Records of locating words and elements:
※ ※ ※
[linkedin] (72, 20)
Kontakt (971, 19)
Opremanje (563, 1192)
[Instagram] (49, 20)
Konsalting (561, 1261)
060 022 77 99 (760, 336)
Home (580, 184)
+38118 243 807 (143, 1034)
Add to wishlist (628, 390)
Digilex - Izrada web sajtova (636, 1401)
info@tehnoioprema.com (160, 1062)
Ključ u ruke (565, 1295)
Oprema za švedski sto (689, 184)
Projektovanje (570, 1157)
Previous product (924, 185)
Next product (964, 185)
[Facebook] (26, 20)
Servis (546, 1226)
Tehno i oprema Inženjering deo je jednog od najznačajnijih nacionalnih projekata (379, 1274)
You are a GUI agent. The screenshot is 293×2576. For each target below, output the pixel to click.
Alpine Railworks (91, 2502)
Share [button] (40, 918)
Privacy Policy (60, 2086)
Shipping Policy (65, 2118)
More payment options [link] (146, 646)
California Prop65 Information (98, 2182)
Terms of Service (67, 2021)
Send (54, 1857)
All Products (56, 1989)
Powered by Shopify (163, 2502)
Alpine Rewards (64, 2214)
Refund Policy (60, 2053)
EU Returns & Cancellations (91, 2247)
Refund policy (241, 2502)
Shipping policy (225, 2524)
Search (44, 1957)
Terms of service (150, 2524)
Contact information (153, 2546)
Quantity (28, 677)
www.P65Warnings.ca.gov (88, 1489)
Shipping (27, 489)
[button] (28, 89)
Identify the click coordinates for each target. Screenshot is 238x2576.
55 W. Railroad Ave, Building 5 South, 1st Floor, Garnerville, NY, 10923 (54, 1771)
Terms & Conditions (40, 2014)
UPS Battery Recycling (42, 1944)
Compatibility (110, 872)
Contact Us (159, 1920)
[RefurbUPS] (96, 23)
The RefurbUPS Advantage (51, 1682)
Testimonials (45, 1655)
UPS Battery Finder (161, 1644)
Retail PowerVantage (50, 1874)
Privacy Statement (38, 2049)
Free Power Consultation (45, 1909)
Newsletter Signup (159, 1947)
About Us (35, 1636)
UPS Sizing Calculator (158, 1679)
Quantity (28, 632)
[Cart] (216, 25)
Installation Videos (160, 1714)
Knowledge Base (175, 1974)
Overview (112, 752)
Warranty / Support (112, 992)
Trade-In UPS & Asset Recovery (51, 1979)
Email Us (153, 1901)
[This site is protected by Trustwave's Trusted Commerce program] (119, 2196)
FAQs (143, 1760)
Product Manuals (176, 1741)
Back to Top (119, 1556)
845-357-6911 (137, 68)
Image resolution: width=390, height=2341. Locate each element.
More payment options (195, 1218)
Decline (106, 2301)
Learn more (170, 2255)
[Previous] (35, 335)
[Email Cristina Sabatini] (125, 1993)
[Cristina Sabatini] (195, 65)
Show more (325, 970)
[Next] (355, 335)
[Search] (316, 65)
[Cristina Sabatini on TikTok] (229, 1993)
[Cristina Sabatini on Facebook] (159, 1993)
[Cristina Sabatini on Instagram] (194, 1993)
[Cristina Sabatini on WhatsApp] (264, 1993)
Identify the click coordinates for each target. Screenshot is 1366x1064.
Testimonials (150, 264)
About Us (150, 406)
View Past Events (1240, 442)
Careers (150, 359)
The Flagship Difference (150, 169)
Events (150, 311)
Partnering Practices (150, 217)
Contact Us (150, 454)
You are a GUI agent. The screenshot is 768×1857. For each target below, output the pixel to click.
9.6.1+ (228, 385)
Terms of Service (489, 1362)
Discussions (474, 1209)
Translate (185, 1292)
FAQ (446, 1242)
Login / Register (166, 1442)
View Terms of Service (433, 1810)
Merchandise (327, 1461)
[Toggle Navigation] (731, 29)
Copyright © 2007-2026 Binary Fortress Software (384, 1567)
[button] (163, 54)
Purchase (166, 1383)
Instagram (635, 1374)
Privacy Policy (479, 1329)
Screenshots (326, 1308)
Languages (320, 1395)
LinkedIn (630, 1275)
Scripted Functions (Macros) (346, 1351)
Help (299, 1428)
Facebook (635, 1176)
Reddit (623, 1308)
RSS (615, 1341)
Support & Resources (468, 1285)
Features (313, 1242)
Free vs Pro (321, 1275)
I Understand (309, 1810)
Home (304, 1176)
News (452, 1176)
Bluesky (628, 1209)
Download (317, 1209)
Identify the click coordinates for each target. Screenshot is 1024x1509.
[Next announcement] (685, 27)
※ ※ ※
**Given exercise**
Please convert the stretch of items from the one containing "807 (143, 1034)" through the one containing "Share [button] (40, 918)" into a Markdown table with the columns Row and Item, omitting any blank lines.

**Task answer**
| Row | Item |
|---|---|
| 1 | +38118 243 807 (143, 1034) |
| 2 | Add to wishlist (628, 390) |
| 3 | Digilex - Izrada web sajtova (636, 1401) |
| 4 | info@tehnoioprema.com (160, 1062) |
| 5 | Ključ u ruke (565, 1295) |
| 6 | Oprema za švedski sto (689, 184) |
| 7 | Projektovanje (570, 1157) |
| 8 | Previous product (924, 185) |
| 9 | Next product (964, 185) |
| 10 | [Facebook] (26, 20) |
| 11 | Servis (546, 1226) |
| 12 | Tehno i oprema Inženjering deo je jednog od najznačajnijih nacionalnih projekata (379, 1274) |
| 13 | You are a GUI agent. The screenshot is 293×2576. For each target below, output the pixel to click. |
| 14 | Alpine Railworks (91, 2502) |
| 15 | Share [button] (40, 918) |